— begin RECORDS FOR THIS TASK —

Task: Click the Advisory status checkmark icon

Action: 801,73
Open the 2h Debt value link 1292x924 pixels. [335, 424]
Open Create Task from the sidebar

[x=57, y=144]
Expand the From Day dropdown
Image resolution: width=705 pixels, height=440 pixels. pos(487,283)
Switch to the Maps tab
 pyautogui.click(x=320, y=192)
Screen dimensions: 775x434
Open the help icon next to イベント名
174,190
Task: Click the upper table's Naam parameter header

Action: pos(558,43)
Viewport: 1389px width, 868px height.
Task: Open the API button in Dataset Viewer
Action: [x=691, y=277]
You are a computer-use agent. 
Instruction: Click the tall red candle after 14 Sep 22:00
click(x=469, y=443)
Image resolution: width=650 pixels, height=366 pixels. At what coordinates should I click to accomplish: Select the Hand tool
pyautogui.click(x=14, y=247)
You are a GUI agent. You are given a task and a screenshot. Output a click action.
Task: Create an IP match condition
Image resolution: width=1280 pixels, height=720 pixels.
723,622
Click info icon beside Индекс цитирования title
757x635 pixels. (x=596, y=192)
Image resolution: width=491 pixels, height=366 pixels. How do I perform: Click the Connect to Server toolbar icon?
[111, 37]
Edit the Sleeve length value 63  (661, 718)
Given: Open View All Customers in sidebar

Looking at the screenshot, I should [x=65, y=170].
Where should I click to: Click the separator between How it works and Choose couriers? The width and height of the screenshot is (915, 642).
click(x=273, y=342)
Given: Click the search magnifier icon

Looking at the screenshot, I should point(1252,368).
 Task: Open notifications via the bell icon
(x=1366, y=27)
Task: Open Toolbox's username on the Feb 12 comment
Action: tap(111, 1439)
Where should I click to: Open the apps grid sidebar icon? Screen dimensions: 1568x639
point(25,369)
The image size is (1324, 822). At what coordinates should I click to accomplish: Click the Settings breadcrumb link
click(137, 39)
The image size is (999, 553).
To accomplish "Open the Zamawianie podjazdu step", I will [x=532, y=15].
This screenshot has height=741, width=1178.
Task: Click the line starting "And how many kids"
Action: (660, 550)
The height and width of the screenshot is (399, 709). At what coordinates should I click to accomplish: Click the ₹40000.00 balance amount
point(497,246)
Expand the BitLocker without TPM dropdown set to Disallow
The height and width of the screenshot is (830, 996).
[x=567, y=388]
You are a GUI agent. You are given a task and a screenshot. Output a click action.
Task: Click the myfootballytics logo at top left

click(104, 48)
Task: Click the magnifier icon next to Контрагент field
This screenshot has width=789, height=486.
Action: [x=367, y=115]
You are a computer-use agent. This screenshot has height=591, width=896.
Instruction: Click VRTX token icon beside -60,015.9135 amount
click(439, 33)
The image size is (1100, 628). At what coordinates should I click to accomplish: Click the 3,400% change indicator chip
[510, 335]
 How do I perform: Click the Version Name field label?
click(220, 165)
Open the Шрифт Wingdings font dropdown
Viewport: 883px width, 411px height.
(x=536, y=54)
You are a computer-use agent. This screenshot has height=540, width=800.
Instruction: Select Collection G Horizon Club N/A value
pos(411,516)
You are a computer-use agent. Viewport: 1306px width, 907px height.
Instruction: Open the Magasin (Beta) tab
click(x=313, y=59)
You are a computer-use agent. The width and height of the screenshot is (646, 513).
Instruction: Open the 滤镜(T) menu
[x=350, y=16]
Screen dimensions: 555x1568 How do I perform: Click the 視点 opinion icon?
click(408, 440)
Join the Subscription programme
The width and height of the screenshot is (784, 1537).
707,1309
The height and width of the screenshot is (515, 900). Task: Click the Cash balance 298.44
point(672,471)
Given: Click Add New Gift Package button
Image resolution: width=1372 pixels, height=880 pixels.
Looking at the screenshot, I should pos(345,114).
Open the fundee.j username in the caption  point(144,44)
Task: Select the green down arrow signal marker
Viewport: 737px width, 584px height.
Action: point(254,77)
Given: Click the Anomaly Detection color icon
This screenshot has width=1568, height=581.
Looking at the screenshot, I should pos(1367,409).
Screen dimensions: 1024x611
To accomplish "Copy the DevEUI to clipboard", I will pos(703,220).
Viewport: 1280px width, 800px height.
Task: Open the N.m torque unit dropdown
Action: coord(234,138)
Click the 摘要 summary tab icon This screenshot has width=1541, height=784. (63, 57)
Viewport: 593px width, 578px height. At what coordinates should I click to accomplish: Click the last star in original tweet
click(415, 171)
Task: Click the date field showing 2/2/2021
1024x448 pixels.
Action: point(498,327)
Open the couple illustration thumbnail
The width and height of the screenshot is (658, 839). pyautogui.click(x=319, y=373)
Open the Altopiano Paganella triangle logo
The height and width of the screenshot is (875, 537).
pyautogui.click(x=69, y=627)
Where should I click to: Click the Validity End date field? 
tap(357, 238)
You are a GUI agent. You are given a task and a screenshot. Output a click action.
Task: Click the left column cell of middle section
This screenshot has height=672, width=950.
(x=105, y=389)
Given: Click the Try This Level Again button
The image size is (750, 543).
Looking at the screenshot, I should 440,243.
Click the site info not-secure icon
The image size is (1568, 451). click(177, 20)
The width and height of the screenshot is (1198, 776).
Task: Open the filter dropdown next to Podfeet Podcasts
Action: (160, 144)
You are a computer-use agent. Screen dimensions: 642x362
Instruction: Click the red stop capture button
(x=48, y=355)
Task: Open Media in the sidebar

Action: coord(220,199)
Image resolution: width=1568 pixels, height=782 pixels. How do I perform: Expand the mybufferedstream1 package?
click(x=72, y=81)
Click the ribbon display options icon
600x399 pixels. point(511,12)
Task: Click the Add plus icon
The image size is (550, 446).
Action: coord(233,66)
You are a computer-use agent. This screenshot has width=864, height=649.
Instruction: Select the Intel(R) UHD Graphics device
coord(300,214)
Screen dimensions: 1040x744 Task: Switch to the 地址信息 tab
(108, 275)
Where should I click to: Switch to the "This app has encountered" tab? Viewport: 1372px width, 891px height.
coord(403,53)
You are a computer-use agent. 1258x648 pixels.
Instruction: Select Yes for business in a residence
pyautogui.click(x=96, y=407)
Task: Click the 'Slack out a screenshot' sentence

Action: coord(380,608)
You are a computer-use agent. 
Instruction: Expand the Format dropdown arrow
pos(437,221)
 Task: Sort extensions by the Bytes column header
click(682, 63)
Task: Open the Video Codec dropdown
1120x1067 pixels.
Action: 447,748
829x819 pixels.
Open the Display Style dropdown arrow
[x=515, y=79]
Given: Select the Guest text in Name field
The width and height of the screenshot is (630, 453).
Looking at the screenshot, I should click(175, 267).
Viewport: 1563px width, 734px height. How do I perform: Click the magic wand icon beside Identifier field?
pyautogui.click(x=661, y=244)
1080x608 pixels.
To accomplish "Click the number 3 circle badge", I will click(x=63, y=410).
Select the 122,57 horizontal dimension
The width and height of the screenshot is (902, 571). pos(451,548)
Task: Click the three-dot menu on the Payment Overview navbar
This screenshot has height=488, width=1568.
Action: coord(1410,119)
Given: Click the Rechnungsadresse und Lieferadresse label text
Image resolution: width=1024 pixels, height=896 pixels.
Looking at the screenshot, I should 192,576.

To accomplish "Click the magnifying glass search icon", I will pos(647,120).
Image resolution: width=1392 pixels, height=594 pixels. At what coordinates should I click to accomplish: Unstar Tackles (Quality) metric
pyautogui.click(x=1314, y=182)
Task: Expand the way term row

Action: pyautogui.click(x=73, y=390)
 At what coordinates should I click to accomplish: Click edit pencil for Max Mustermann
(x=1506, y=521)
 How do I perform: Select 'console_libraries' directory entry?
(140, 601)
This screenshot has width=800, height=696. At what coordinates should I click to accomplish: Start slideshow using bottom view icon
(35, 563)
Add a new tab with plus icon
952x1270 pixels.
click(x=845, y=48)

— end RECORDS FOR THIS TASK —

> _TASK DETAILS_
Copy every line of the stored items above word for word.

> _REPLY TO THE EXERCISE_
Task: Click the Advisory status checkmark icon

Action: 801,73
Open the 2h Debt value link 1292x924 pixels. [335, 424]
Open Create Task from the sidebar

[x=57, y=144]
Expand the From Day dropdown
Image resolution: width=705 pixels, height=440 pixels. pos(487,283)
Switch to the Maps tab
 pyautogui.click(x=320, y=192)
Screen dimensions: 775x434
Open the help icon next to イベント名
174,190
Task: Click the upper table's Naam parameter header

Action: pos(558,43)
Viewport: 1389px width, 868px height.
Task: Open the API button in Dataset Viewer
Action: [x=691, y=277]
You are a computer-use agent. 
Instruction: Click the tall red candle after 14 Sep 22:00
click(x=469, y=443)
Image resolution: width=650 pixels, height=366 pixels. At what coordinates should I click to accomplish: Select the Hand tool
pyautogui.click(x=14, y=247)
You are a GUI agent. You are given a task and a screenshot. Output a click action.
Task: Create an IP match condition
Image resolution: width=1280 pixels, height=720 pixels.
723,622
Click info icon beside Индекс цитирования title
757x635 pixels. (x=596, y=192)
Image resolution: width=491 pixels, height=366 pixels. How do I perform: Click the Connect to Server toolbar icon?
[111, 37]
Edit the Sleeve length value 63  (661, 718)
Given: Open View All Customers in sidebar

Looking at the screenshot, I should [x=65, y=170].
Where should I click to: Click the separator between How it works and Choose couriers? The width and height of the screenshot is (915, 642).
click(x=273, y=342)
Given: Click the search magnifier icon

Looking at the screenshot, I should point(1252,368).
 Task: Open notifications via the bell icon
(x=1366, y=27)
Task: Open Toolbox's username on the Feb 12 comment
Action: tap(111, 1439)
Where should I click to: Open the apps grid sidebar icon? Screen dimensions: 1568x639
point(25,369)
The image size is (1324, 822). At what coordinates should I click to accomplish: Click the Settings breadcrumb link
click(137, 39)
The image size is (999, 553).
To accomplish "Open the Zamawianie podjazdu step", I will [x=532, y=15].
This screenshot has height=741, width=1178.
Task: Click the line starting "And how many kids"
Action: (660, 550)
The height and width of the screenshot is (399, 709). At what coordinates should I click to accomplish: Click the ₹40000.00 balance amount
point(497,246)
Expand the BitLocker without TPM dropdown set to Disallow
The height and width of the screenshot is (830, 996).
[x=567, y=388]
You are a GUI agent. You are given a task and a screenshot. Output a click action.
Task: Click the myfootballytics logo at top left

click(104, 48)
Task: Click the magnifier icon next to Контрагент field
This screenshot has width=789, height=486.
Action: [x=367, y=115]
You are a computer-use agent. This screenshot has height=591, width=896.
Instruction: Click VRTX token icon beside -60,015.9135 amount
click(439, 33)
The image size is (1100, 628). At what coordinates should I click to accomplish: Click the 3,400% change indicator chip
[510, 335]
 How do I perform: Click the Version Name field label?
click(220, 165)
Open the Шрифт Wingdings font dropdown
Viewport: 883px width, 411px height.
(x=536, y=54)
You are a computer-use agent. This screenshot has height=540, width=800.
Instruction: Select Collection G Horizon Club N/A value
pos(411,516)
You are a computer-use agent. Viewport: 1306px width, 907px height.
Instruction: Open the Magasin (Beta) tab
click(x=313, y=59)
You are a computer-use agent. The width and height of the screenshot is (646, 513).
Instruction: Open the 滤镜(T) menu
[x=350, y=16]
Screen dimensions: 555x1568 How do I perform: Click the 視点 opinion icon?
click(408, 440)
Join the Subscription programme
The width and height of the screenshot is (784, 1537).
707,1309
The height and width of the screenshot is (515, 900). Task: Click the Cash balance 298.44
point(672,471)
Given: Click Add New Gift Package button
Image resolution: width=1372 pixels, height=880 pixels.
Looking at the screenshot, I should pos(345,114).
Open the fundee.j username in the caption  point(144,44)
Task: Select the green down arrow signal marker
Viewport: 737px width, 584px height.
Action: point(254,77)
Given: Click the Anomaly Detection color icon
This screenshot has width=1568, height=581.
Looking at the screenshot, I should pos(1367,409).
Screen dimensions: 1024x611
To accomplish "Copy the DevEUI to clipboard", I will pos(703,220).
Viewport: 1280px width, 800px height.
Task: Open the N.m torque unit dropdown
Action: coord(234,138)
Click the 摘要 summary tab icon This screenshot has width=1541, height=784. (63, 57)
Viewport: 593px width, 578px height. At what coordinates should I click to accomplish: Click the last star in original tweet
click(415, 171)
Task: Click the date field showing 2/2/2021
1024x448 pixels.
Action: point(498,327)
Open the couple illustration thumbnail
The width and height of the screenshot is (658, 839). pyautogui.click(x=319, y=373)
Open the Altopiano Paganella triangle logo
The height and width of the screenshot is (875, 537).
pyautogui.click(x=69, y=627)
Where should I click to: Click the Validity End date field? 
tap(357, 238)
You are a GUI agent. You are given a task and a screenshot. Output a click action.
Task: Click the left column cell of middle section
This screenshot has height=672, width=950.
(x=105, y=389)
Given: Click the Try This Level Again button
The image size is (750, 543).
Looking at the screenshot, I should 440,243.
Click the site info not-secure icon
The image size is (1568, 451). click(177, 20)
The width and height of the screenshot is (1198, 776).
Task: Open the filter dropdown next to Podfeet Podcasts
Action: (160, 144)
You are a computer-use agent. Screen dimensions: 642x362
Instruction: Click the red stop capture button
(x=48, y=355)
Task: Open Media in the sidebar

Action: coord(220,199)
Image resolution: width=1568 pixels, height=782 pixels. How do I perform: Expand the mybufferedstream1 package?
click(x=72, y=81)
Click the ribbon display options icon
600x399 pixels. point(511,12)
Task: Click the Add plus icon
The image size is (550, 446).
Action: coord(233,66)
You are a computer-use agent. This screenshot has width=864, height=649.
Instruction: Select the Intel(R) UHD Graphics device
coord(300,214)
Screen dimensions: 1040x744 Task: Switch to the 地址信息 tab
(108, 275)
Where should I click to: Switch to the "This app has encountered" tab? Viewport: 1372px width, 891px height.
coord(403,53)
You are a computer-use agent. 1258x648 pixels.
Instruction: Select Yes for business in a residence
pyautogui.click(x=96, y=407)
Task: Click the 'Slack out a screenshot' sentence

Action: coord(380,608)
You are a computer-use agent. 
Instruction: Expand the Format dropdown arrow
pos(437,221)
 Task: Sort extensions by the Bytes column header
click(682, 63)
Task: Open the Video Codec dropdown
1120x1067 pixels.
Action: 447,748
829x819 pixels.
Open the Display Style dropdown arrow
[x=515, y=79]
Given: Select the Guest text in Name field
The width and height of the screenshot is (630, 453).
Looking at the screenshot, I should click(175, 267).
Viewport: 1563px width, 734px height. How do I perform: Click the magic wand icon beside Identifier field?
pyautogui.click(x=661, y=244)
1080x608 pixels.
To accomplish "Click the number 3 circle badge", I will click(x=63, y=410).
Select the 122,57 horizontal dimension
The width and height of the screenshot is (902, 571). pos(451,548)
Task: Click the three-dot menu on the Payment Overview navbar
This screenshot has height=488, width=1568.
Action: coord(1410,119)
Given: Click the Rechnungsadresse und Lieferadresse label text
Image resolution: width=1024 pixels, height=896 pixels.
Looking at the screenshot, I should 192,576.

To accomplish "Click the magnifying glass search icon", I will pos(647,120).
Image resolution: width=1392 pixels, height=594 pixels. At what coordinates should I click to accomplish: Unstar Tackles (Quality) metric
pyautogui.click(x=1314, y=182)
Task: Expand the way term row

Action: pyautogui.click(x=73, y=390)
 At what coordinates should I click to accomplish: Click edit pencil for Max Mustermann
(x=1506, y=521)
 How do I perform: Select 'console_libraries' directory entry?
(140, 601)
This screenshot has width=800, height=696. At what coordinates should I click to accomplish: Start slideshow using bottom view icon
(35, 563)
Add a new tab with plus icon
952x1270 pixels.
click(x=845, y=48)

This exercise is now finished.